The Nahda (Arabic: النّهضة, romanized: an-nahḍa, meaning "the Awakening"), also referred to as the Arab Awakening or Enlightenment, was a cultural movement that flourished in Arab-populated regions of the Ottoman Empire, notably in Egypt, Lebanon, Syria, and Tunisia, during the second half of the 19th century and the early 20th century.
In traditional scholarship, the Nahda is seen as connected to the cultural shock brought on by Napoleon's invasion of Egypt in 1798, and the reformist drive of subsequent rulers such as Muhammad Ali of Egypt. However, more recent scholarship has shown the Nahda's cultural reform program to have been as "autogenetic" as it was Western-inspired, having been linked to the Tanzimat—the period of political reform within the Ottoman Empire which brought a constitutional order to Ottoman politics and engendered a new political class—as well as the later Young Turk Revolution, allowing proliferation of the press and other publications[1] and internal changes in political economy and communal reformations in Egypt and Syria and Lebanon.[2]

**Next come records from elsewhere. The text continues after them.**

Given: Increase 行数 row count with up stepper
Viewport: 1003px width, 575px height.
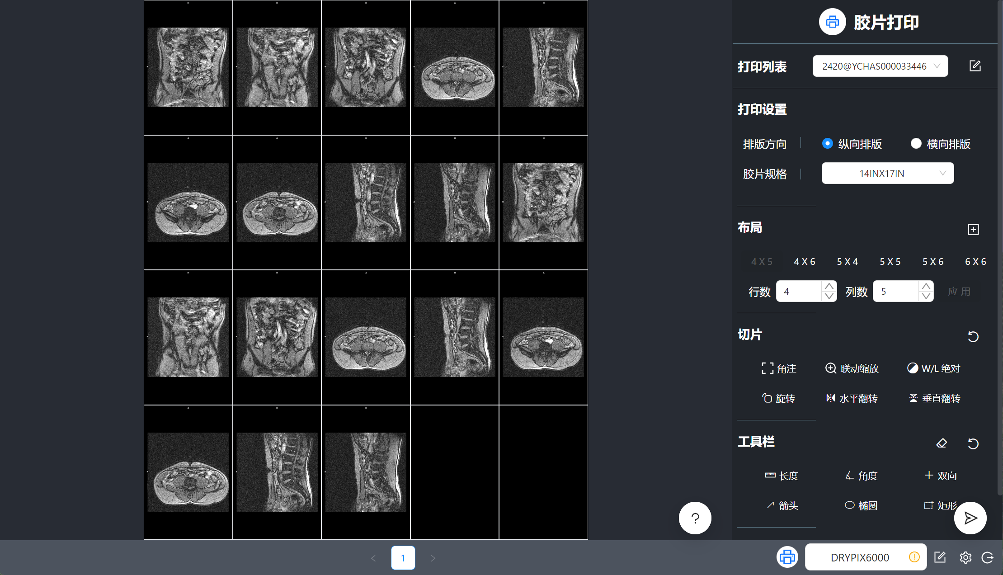Looking at the screenshot, I should 829,286.
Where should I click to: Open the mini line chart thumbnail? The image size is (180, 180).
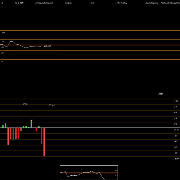coord(89,172)
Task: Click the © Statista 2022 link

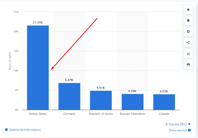Action: pyautogui.click(x=176, y=124)
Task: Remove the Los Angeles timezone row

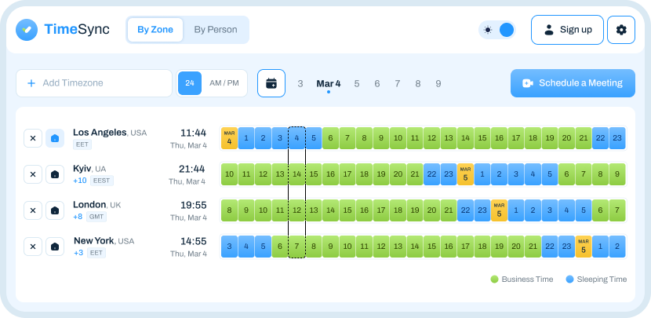Action: (33, 138)
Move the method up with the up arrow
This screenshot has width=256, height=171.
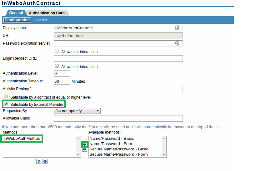[x=39, y=161]
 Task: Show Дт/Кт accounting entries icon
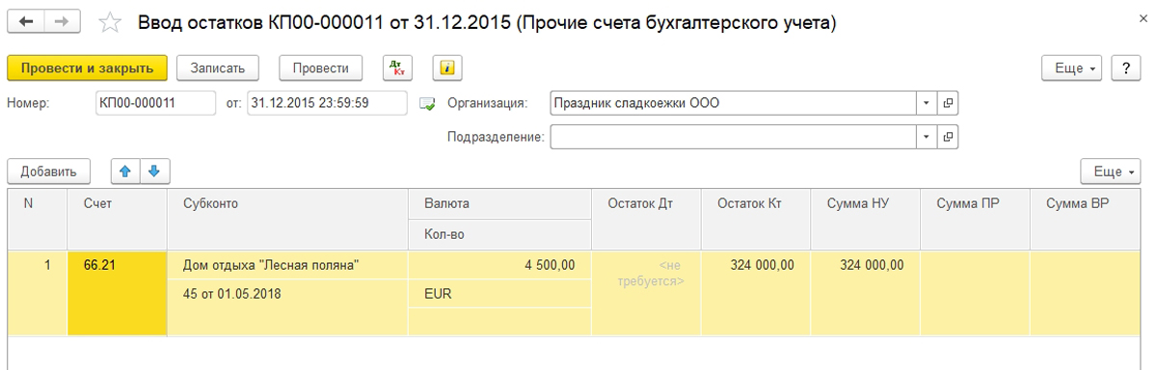click(x=397, y=67)
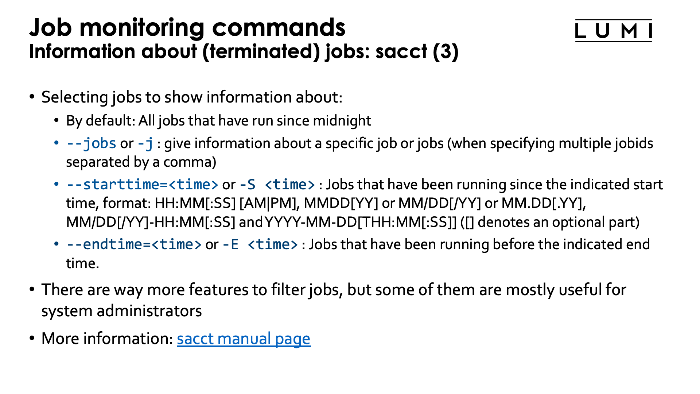Click 'Selecting jobs to show information about' bullet
The height and width of the screenshot is (394, 700).
(192, 97)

The renaissance itself started simultaneously in both Egypt and the Levant.[3] Due to their differing backgrounds, the aspects that they focused on differed as well; with Egypt focused on the political aspects of the Islamic world while the Levant focused on the more cultural aspects.[4] The concepts were not exclusive by region however, and this distinction blurred as the renaissance progressed.